For U.S. market exposure, he recommends U.S.-listed SPDR S&P 500 ETF with a management expense ratio (MER) at 0.09 per cent, instead of Canadian-listed iShares CDN S&P 500 ETF at 0.24 per cent. The 15-basis-point difference in the Canadian product helps pay for its currency hedge.
Similarly, he likes the cheaper U.S.-listed iShares MSCI EAFE ETF , which tracks Europe, Australasian and Far Eastern markets, instead of the Canadian-listed hedged iShares CDN MSCI EAFE ETF .

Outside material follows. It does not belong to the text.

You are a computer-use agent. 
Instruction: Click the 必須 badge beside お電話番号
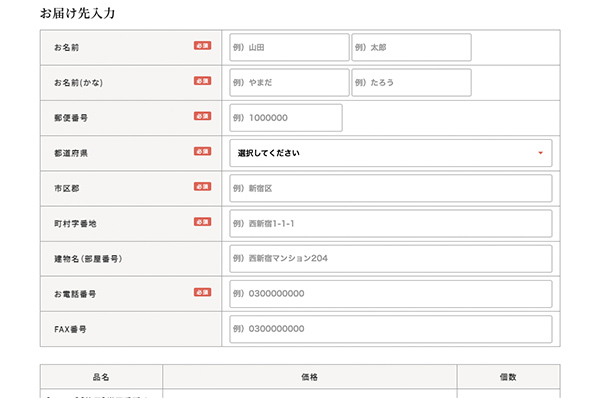202,293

But the strategy of buying U.S.-listed ETFs would apply only to new money, he said. It's not worthwhile for investors who own hedged ETFs and have long time horizons to make the switch and incur trading costs and possible tax consequences in a non-registered retirement plan, he added.
Tyler Mordy, director of research, Hahn Investment Stewards & Co. Inc.
Mr. Mordy agrees that it's advantageous now to seek out U.S.-listed ETFs "if you are a tactical global investor."
ETFs invested in U.S. dividend-paying, large-company stocks offer a "safer place" than small-cap stocks because they are cheap on a variety of valuation measures right now, and throw off "good income," he said.
U.S.-listed WisdomTree LargeCap Dividend provides access to the sort of large U.S. multinationals he prefers.
"We made a commitment to that ETF as a tactical shift at the end of March," he said. "We got it when the Canadian dollar was around 99 cents."
But Mr. Mordy said he also believes the Canadian dollar is overvalued versus the U.S. dollar. "We are lonely Canadian dollar bears at this point."
Vikash Jain, president, archerETF Portfolio Management
Mr. Jain would prefer to see signs of a price trend emerge for the loonie over the next couple of weeks before diving into unhedged ETFs. Technical indicators suggest continued strength for the Canadian dollar, "but the strength may be ephemeral," he said.
Still, among U.S.-listed ETFs, he likes Vanguard Total Stock Market ETF , which tracks some 3,400 U.S. large-cap as well as small- and mid-cap stocks.
"A sustained U.S. recovery will benefit mid- and small-cap companies, but large-caps should also be a core U.S. equity holding," he said.
Vanguard European ETF is also on his radar screen. The loonie has gained against the euro and the British pound over the last year, too, he said. "This ETF, with about 450 large-cap companies, will benefit from an [economic]turnaround. In the meantime, it has a dividend yield of nearly 4 per cent."